Üç ABD’nin gözü / Avrupa – Amerika ve Arap Birleşik Devletleri / yıllardır yerimizin altında ve üstündedir.

Buna bir de “coğrafik” konumumuzu eklersek tadından yenilmeyecek helvaya benzeriz onların ölçeğinde.
*
Bu nedenle en az yüz yıldır üç ABD’nin ötesinde kuzeyden Rus, güneyden ise İsrail ajanları, devlet politikaları gereği Anadolu topraklarından bir türlü çıkmak bilmemiştir.

Pis sinekler gibi sürekli sirke atarak, sürekli kendilerini yenileyerek bu ülkede “istasyon” üzerine istasyon kurmuştur!
Tabii ki yerli işbirlikçileri, yerli “aptal ve yandaş” politikacıları, yerli ajanları da olmuştur bu Anadolu’nun kanını emmek için birbirinin üzerine çıkanların!
*
DÜNE BAKMAK!
Yazımız fazla uzamasın, dallanıp – budaklanmasın ve ana konudan uzaklaşmasın diye üstte söylediklerime dünden, yakın dünden küçük bir örnek vereceğim:
2001 yılının Ocak ayında Ankara DGM Savcısı Nuh Mete Yüksel, bir iddianame hazırladı ve Ankara 2 numaralı DGM’ye gönderdi.

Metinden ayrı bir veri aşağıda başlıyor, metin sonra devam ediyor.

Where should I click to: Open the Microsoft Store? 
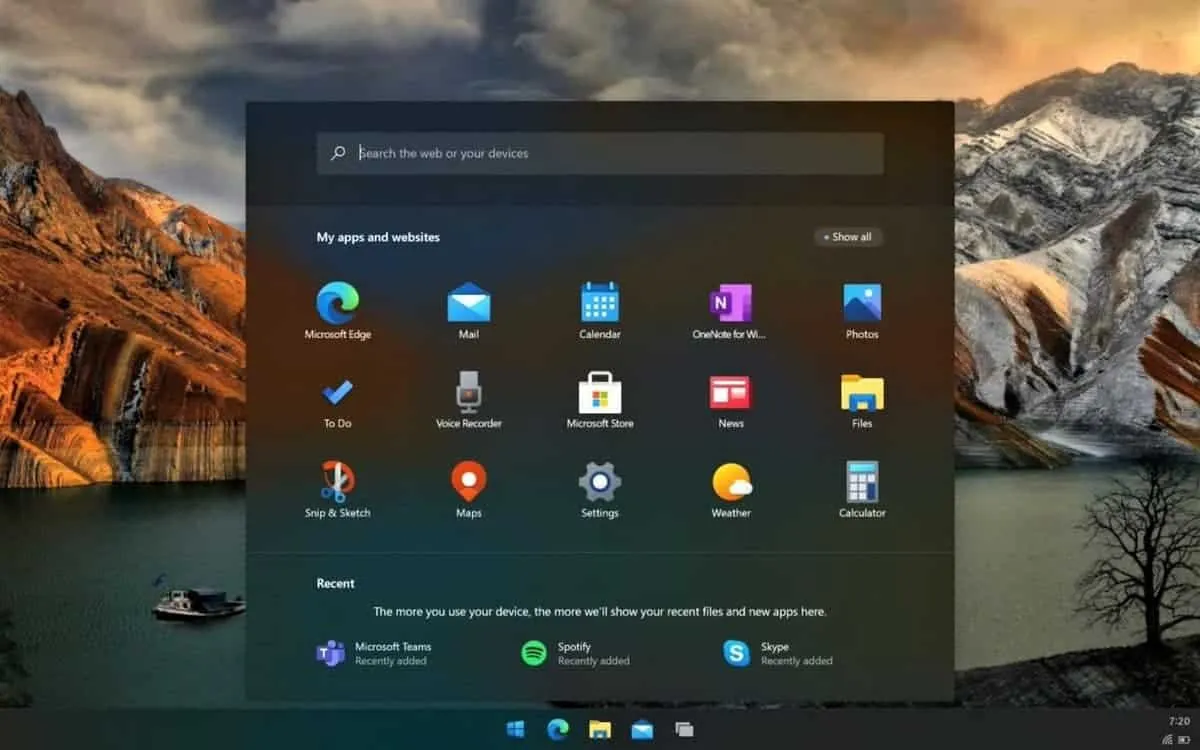599,392
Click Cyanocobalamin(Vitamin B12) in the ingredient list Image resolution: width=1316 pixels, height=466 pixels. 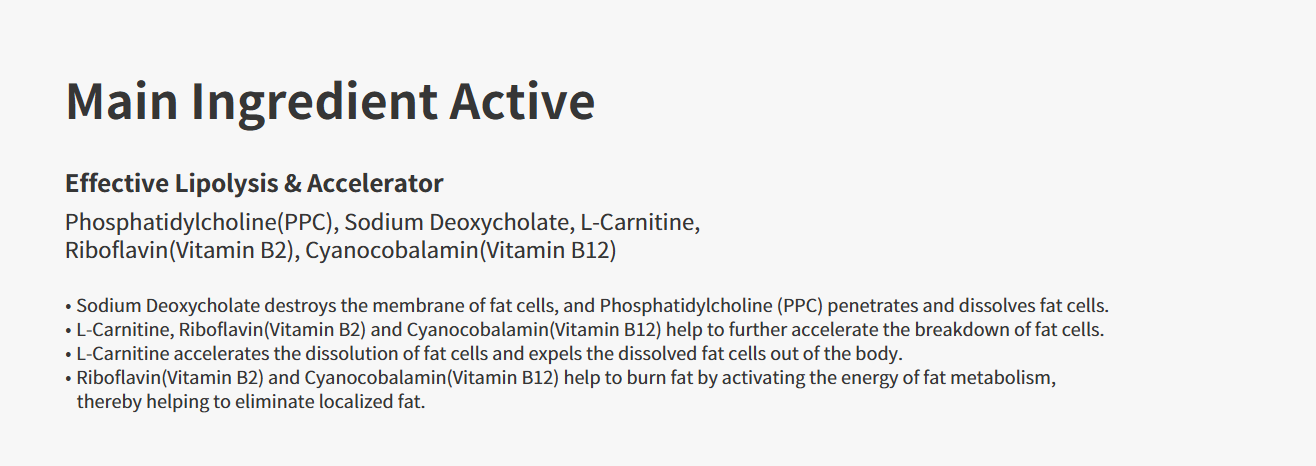click(461, 251)
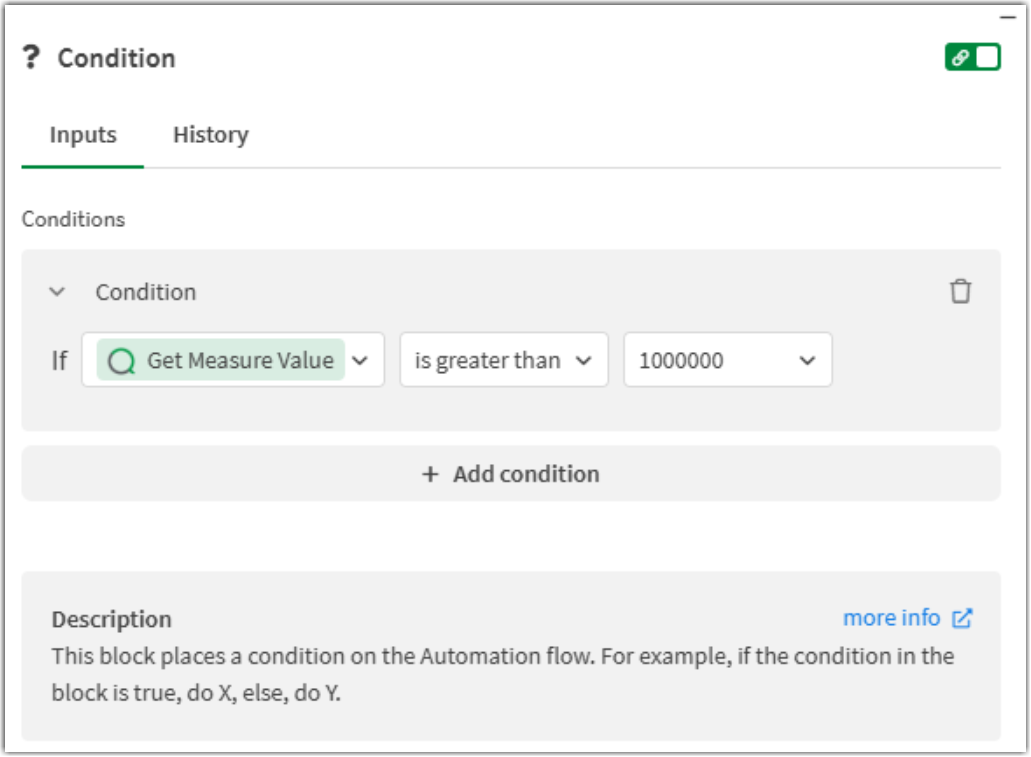The height and width of the screenshot is (757, 1031).
Task: Click the external link icon beside more info
Action: tap(961, 618)
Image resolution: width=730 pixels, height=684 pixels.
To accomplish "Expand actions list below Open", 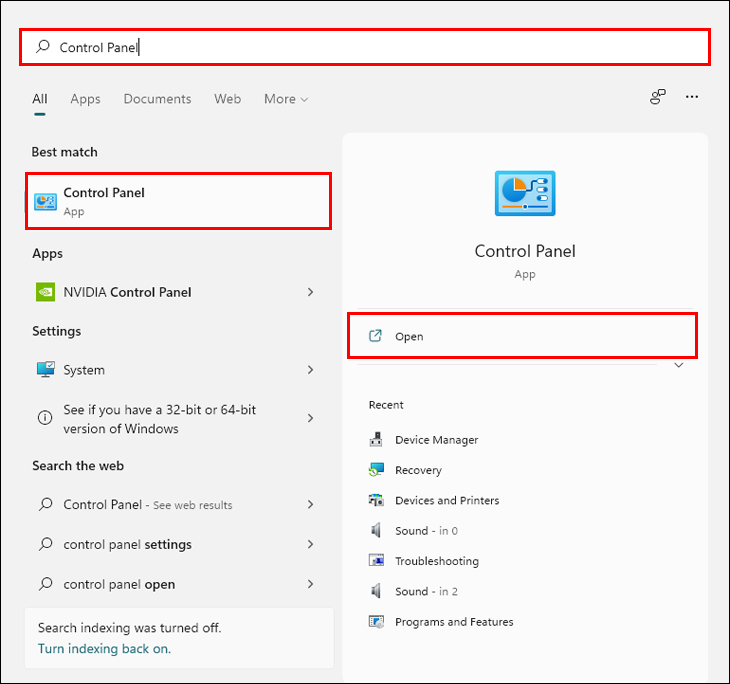I will (679, 366).
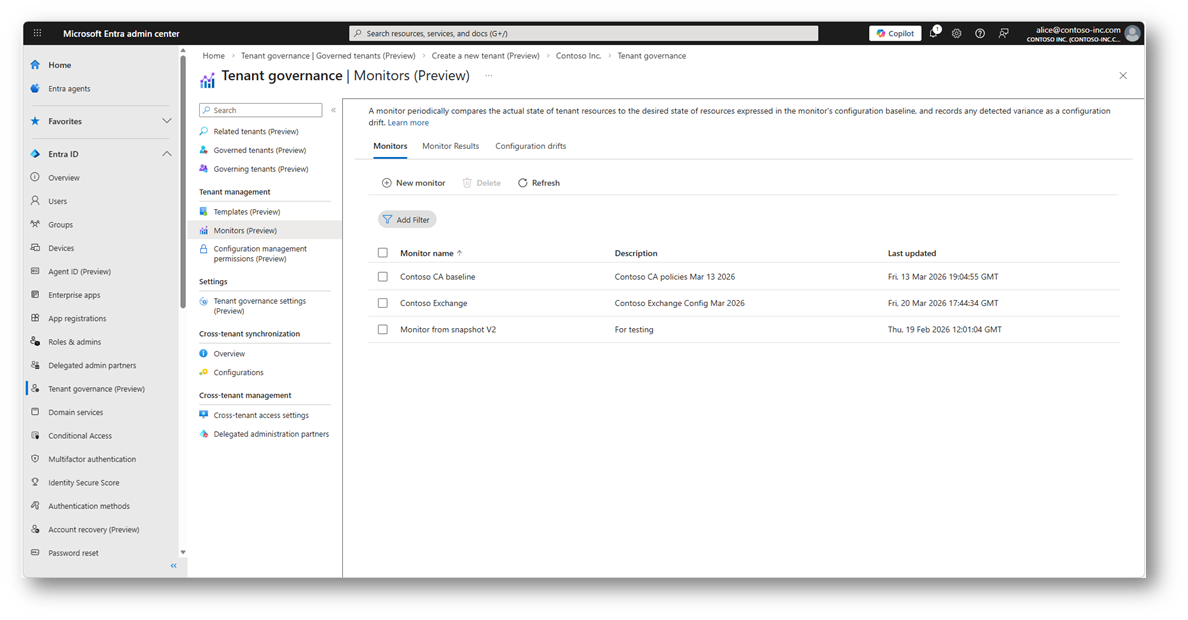Collapse the Entra ID section chevron

click(x=167, y=154)
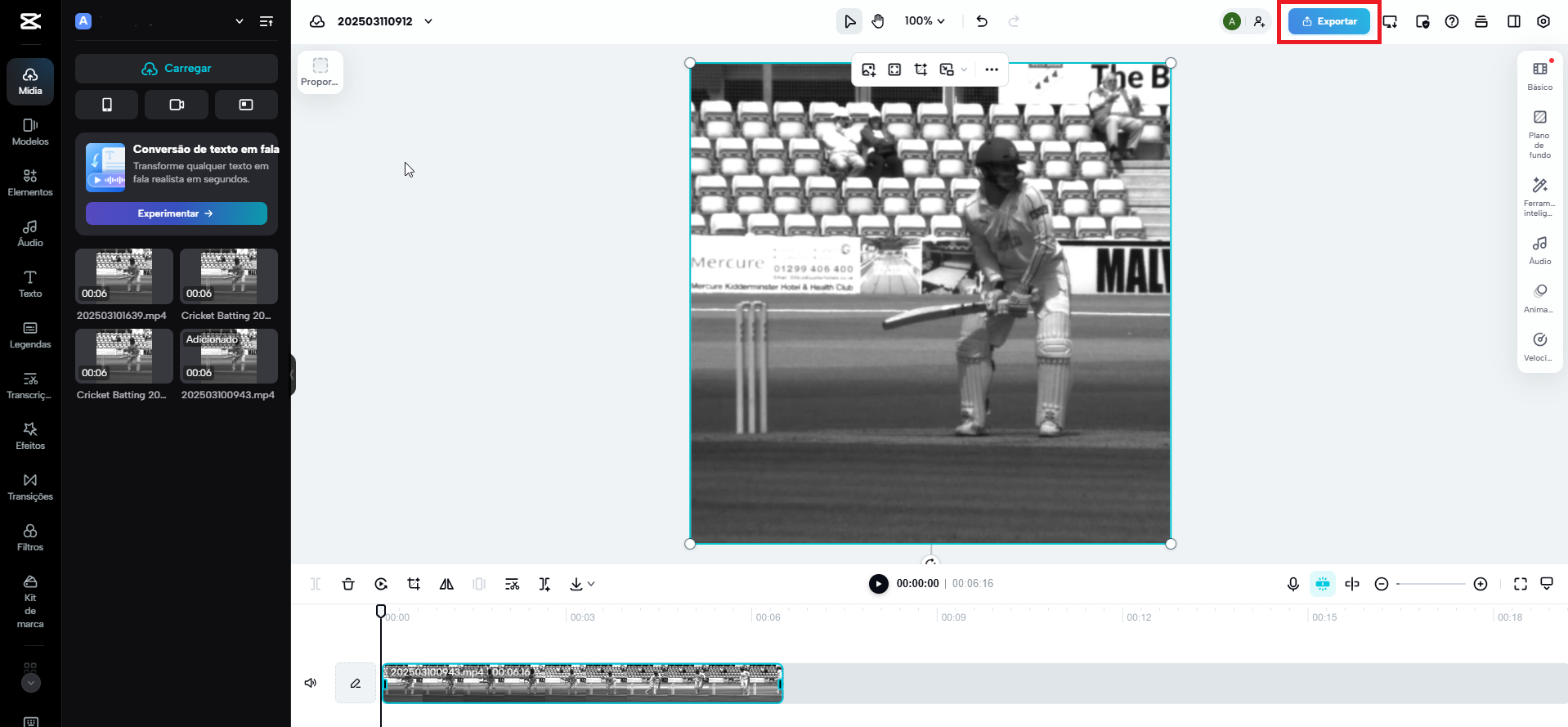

Yüksel, Nur Cemaati Lideri Fethullah Gülen için; “Amacı Türkiye düşmanı ülkeler için dünyanın en iyi ajan borsasını oluşturmak!” diyor ve ekliyordu;
“Gülen, CIA ajanıdır!”
*
Nuh Mete Yüksel’i kim dikkate aldı?
Kimse!
Nereye geldik?
Buraya!
*
ÜZERİMİZDE ÖLÜ TOPRAĞI!
Türk halkını kör ettiler, sağır ettiler…
Türk aydınını, hukukçusunu, gazetecisini iğdiş ettiler…
Üzerimize ölü toprağı serpip bizi koyuna çevirdiler!
Dolayısıyla olayları algılamakta, yorumlamakta çok ama çok zorlanıyoruz!
*
BACI ve BAKLAVA!
Geçtiğimiz günlerde Netflix Türkiye’de yeni bir film gösterime girdi; "The Old Guard"
Başrolde Charlize Theron var ve “ÖLÜMSÜZ CIA AJANI”nı canlandırıyor.
Üçüncü sahnede yani dördüncü dakikada bir başka ölümsüz CIA ajanı, bacımıza küçük bir paket içinde BİR DİLİM BAKLAVA veriyor.
Bacı bunu kokluyor; “Offffff, Türkiye’nin doğusu!” diyor ve açıp afiyetle yutuyor!
Buraya kadar her şey tamam.
Eksik olan ne?
Bizim gazetecimiz de, televizyoncumuz da, politikacımız da ana fotoğrafı görmeden filme ve de baklavaya balıklama dalıyor.
Hep bir ağızdan; “Bacım sen Antep’e gel de biz sana bir tepsi baklava yidirek” diye bağırıyor.
*
Film de olsa, yani kitaptan uyarlama film de olsa şunlar sorulmuyor:
CIA ajanı hangi tarihte Doğu Anadolu’da görev yapmış?
CIA ajanı Anadolu’da hangi isyanı organize etmiş?
Bu isyanın Osmanlı İmparatorluğu’na ya da Türkiye Cumhuriyeti’ne faturası ne olmuş?

*
Yok!
Varsa, yoksa baklava!

CIA ajanı bacımız, feda olsun kanımız – canımız – baklavamız!
Üzerimizde ölü toprağı, kör ve sağır edilmişiz demedim mi!